## The problem
Below are some records. Return exactly the lines from the one containing "Task: Click the 字号重整 renumber icon" through the one containing "Open the hamburger", both included, and only those.

## Records for the task
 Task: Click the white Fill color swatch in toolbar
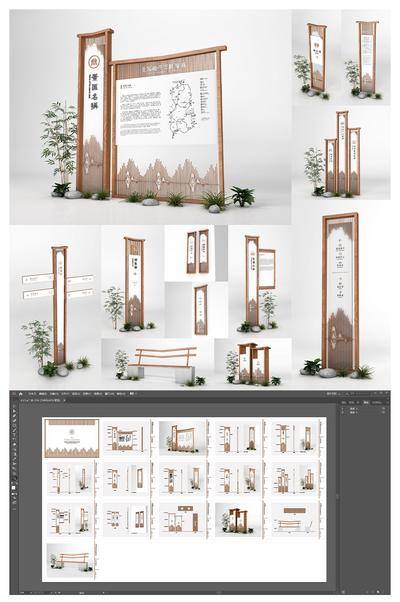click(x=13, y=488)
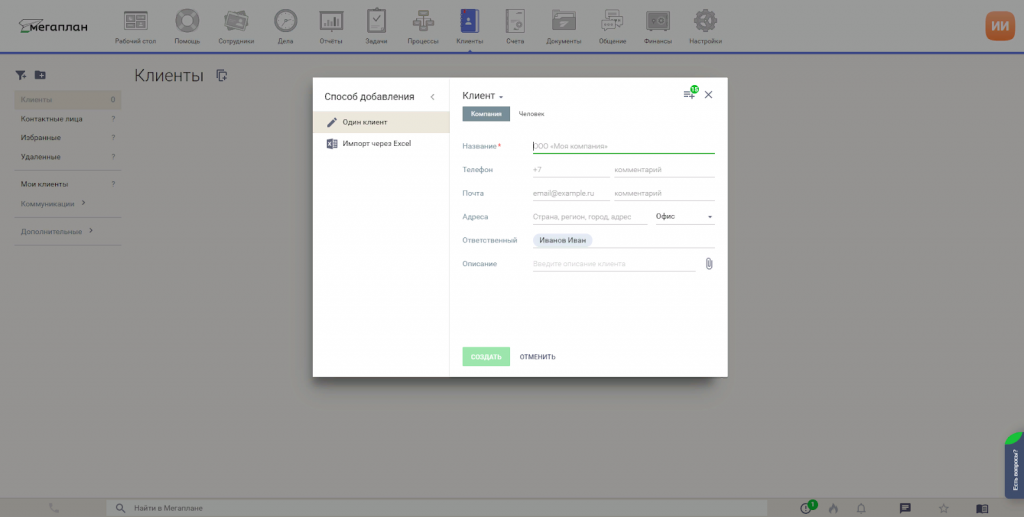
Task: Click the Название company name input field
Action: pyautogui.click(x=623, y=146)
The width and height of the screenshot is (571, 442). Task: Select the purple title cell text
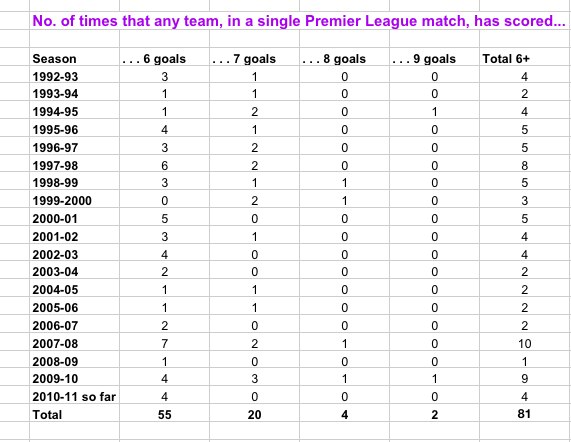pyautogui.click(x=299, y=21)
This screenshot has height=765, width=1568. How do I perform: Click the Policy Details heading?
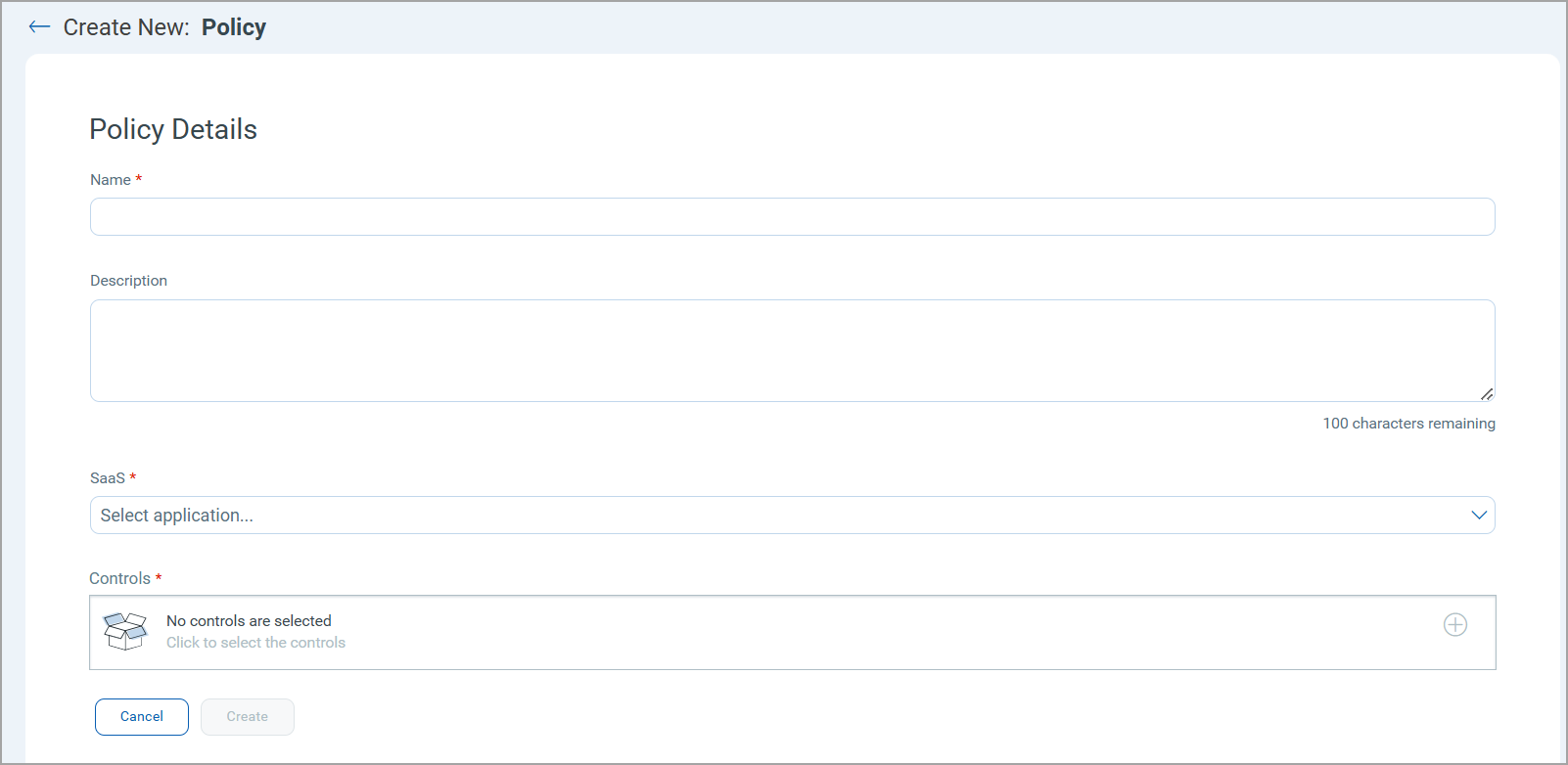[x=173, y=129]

---

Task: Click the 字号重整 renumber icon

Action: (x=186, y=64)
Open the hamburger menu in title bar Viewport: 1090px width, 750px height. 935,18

## Solved problem
Task: Click the 字号重整 renumber icon

Action: (x=186, y=64)
Open the hamburger menu in title bar Viewport: 1090px width, 750px height. 935,18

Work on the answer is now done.